◆ **Exercise prompt**
Starting at the line that contains "Instruction: Open the Case Studies button", copy every line through the end of the listing below exactly, and copy nothing else.

START Data for this exercise

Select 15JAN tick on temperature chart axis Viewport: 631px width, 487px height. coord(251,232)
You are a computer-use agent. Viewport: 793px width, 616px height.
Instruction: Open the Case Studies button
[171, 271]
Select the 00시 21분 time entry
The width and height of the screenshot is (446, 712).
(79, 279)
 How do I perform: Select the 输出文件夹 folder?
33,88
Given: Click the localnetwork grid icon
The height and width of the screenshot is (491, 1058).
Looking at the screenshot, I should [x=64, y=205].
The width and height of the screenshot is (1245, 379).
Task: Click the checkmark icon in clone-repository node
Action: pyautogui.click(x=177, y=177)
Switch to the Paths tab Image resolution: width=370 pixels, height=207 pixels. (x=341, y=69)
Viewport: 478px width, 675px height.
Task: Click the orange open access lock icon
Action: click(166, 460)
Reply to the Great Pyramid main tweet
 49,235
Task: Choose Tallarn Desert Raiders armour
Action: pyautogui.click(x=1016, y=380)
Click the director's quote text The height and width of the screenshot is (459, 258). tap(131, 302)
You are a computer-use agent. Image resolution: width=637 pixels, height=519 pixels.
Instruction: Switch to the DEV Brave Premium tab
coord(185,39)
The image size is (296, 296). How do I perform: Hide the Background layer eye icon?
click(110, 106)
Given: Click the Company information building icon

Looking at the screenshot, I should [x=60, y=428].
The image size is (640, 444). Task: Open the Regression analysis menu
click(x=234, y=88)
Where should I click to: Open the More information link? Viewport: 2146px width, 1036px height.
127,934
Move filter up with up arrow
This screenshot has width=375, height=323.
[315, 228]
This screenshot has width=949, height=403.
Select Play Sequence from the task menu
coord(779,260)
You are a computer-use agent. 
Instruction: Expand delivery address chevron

END Data for this exercise

◆ **Result of this exercise**
Instruction: Open the Case Studies button
[171, 271]
Select the 00시 21분 time entry
The width and height of the screenshot is (446, 712).
(79, 279)
 How do I perform: Select the 输出文件夹 folder?
33,88
Given: Click the localnetwork grid icon
The height and width of the screenshot is (491, 1058).
Looking at the screenshot, I should [x=64, y=205].
The width and height of the screenshot is (1245, 379).
Task: Click the checkmark icon in clone-repository node
Action: pyautogui.click(x=177, y=177)
Switch to the Paths tab Image resolution: width=370 pixels, height=207 pixels. (x=341, y=69)
Viewport: 478px width, 675px height.
Task: Click the orange open access lock icon
Action: click(166, 460)
Reply to the Great Pyramid main tweet
 49,235
Task: Choose Tallarn Desert Raiders armour
Action: pyautogui.click(x=1016, y=380)
Click the director's quote text The height and width of the screenshot is (459, 258). tap(131, 302)
You are a computer-use agent. Image resolution: width=637 pixels, height=519 pixels.
Instruction: Switch to the DEV Brave Premium tab
coord(185,39)
The image size is (296, 296). How do I perform: Hide the Background layer eye icon?
click(110, 106)
Given: Click the Company information building icon

Looking at the screenshot, I should [x=60, y=428].
The image size is (640, 444). Task: Open the Regression analysis menu
click(x=234, y=88)
Where should I click to: Open the More information link? Viewport: 2146px width, 1036px height.
127,934
Move filter up with up arrow
This screenshot has width=375, height=323.
[315, 228]
This screenshot has width=949, height=403.
Select Play Sequence from the task menu
coord(779,260)
You are a computer-use agent. 
Instruction: Expand delivery address chevron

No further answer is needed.